Copy out the passage about codon and anticodon pools, starting at the words "We therefore went" and stopping after "anticodon isoacceptor identity.". Replace "transcriptome" with "expression profile".

Passage -
- - -

Our first suspicion was that changes in \mrna gene expression might lead to
changes in codon demand, since different protein-coding genes are made up from
different codons. The change in codon demand in turn could lead to a change in
anticodon supply in the form of differential \trna gene expression. This would
meet the need for efficient translation: mismatching codon and anticodon pools
would either lead to a wasteful over-production of \trna[s] of a given
anticodon, or to a bottleneck in such an anticodon supply, causing efficiency
loss in translation. Both scenarios present a suboptimal scenario for the
fitness of the cell and should reasonably be selected against. In fact, there is
some evidence that such a selection takes place
\citep{Ikemura:1981,Ikemura:1985,Yang:2008}.

We therefore went on to quantify the codon pool corresponding to each given
transcriptome, as well as the pool of available \trna genes, grouped by their
anticodon isoacceptor identity.

- - -

Data under study -
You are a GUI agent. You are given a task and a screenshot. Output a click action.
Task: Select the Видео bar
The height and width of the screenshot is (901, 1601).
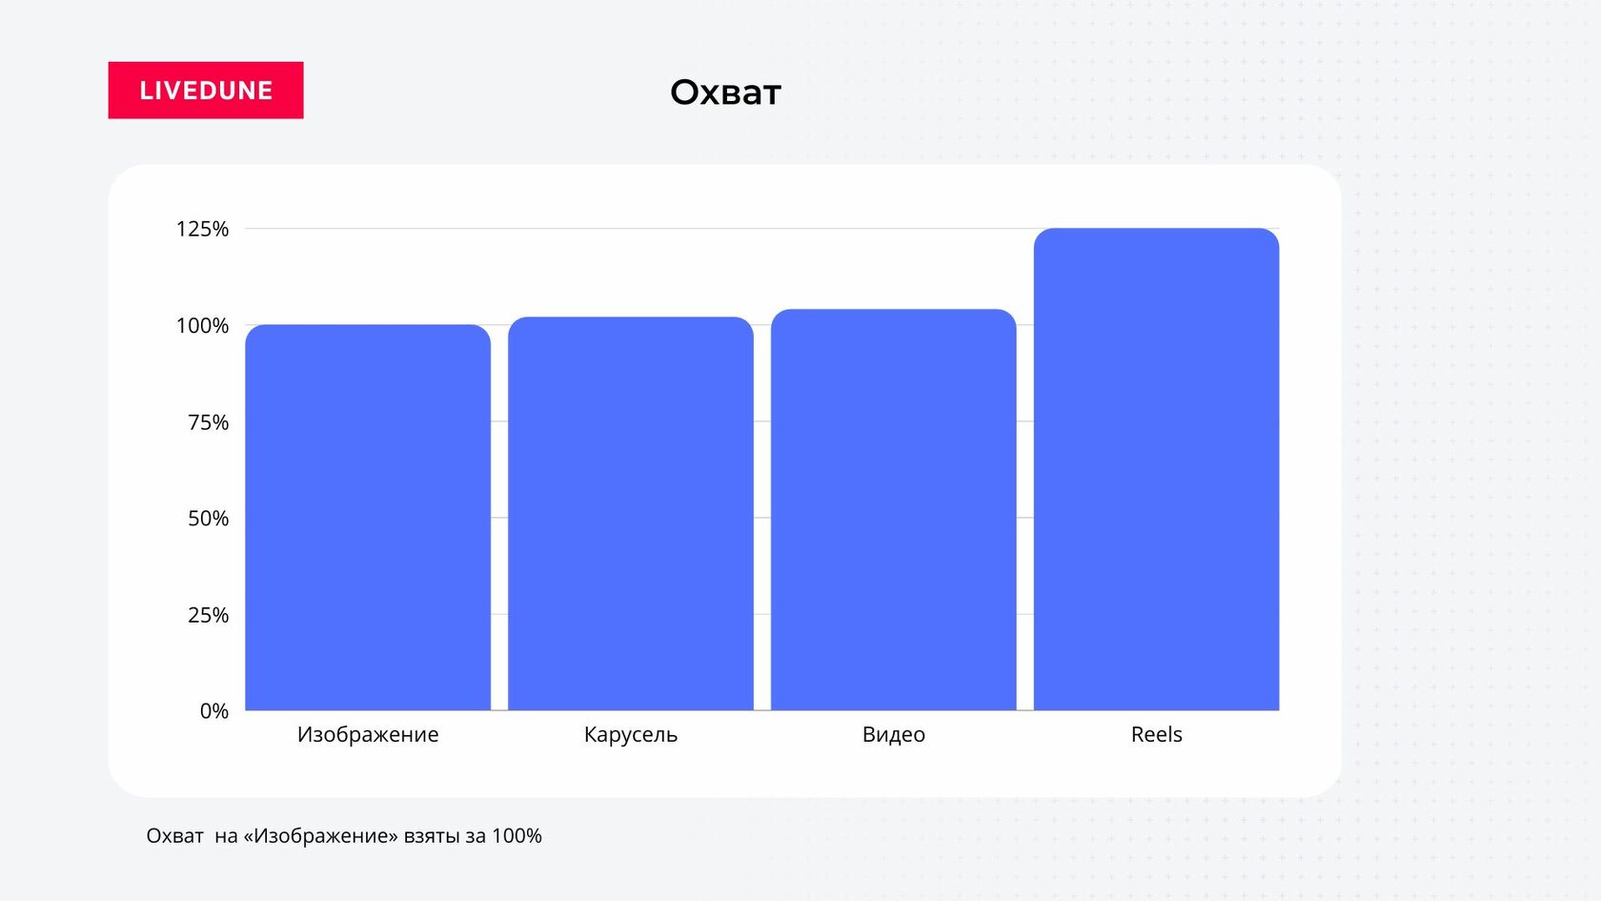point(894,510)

- - -

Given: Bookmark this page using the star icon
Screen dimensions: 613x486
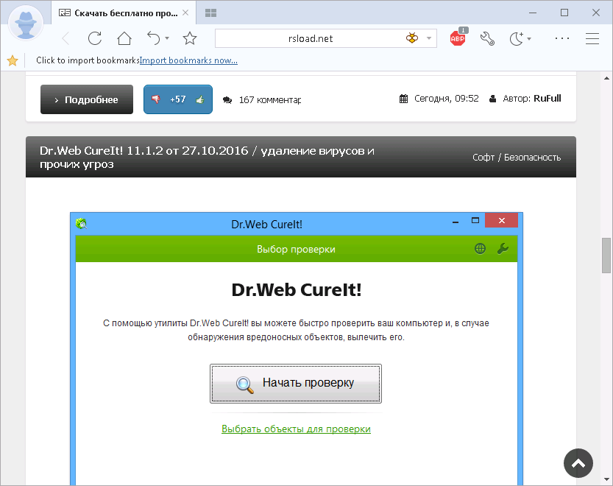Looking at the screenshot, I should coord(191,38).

- - -

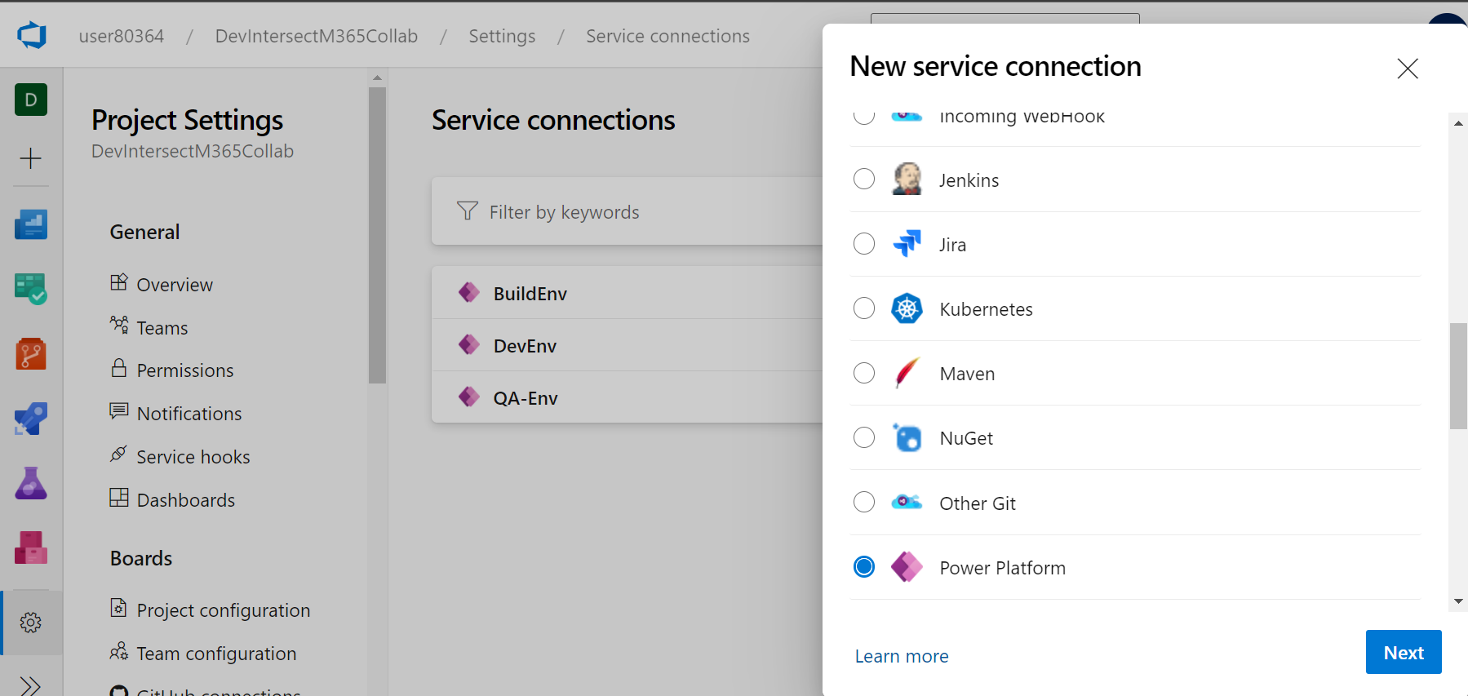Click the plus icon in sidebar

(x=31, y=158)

- - -

Written solution -
We therefore went on to quantify the codon pool corresponding to each given
expression profile, as well as the pool of available \trna genes, grouped by their
anticodon isoacceptor identity.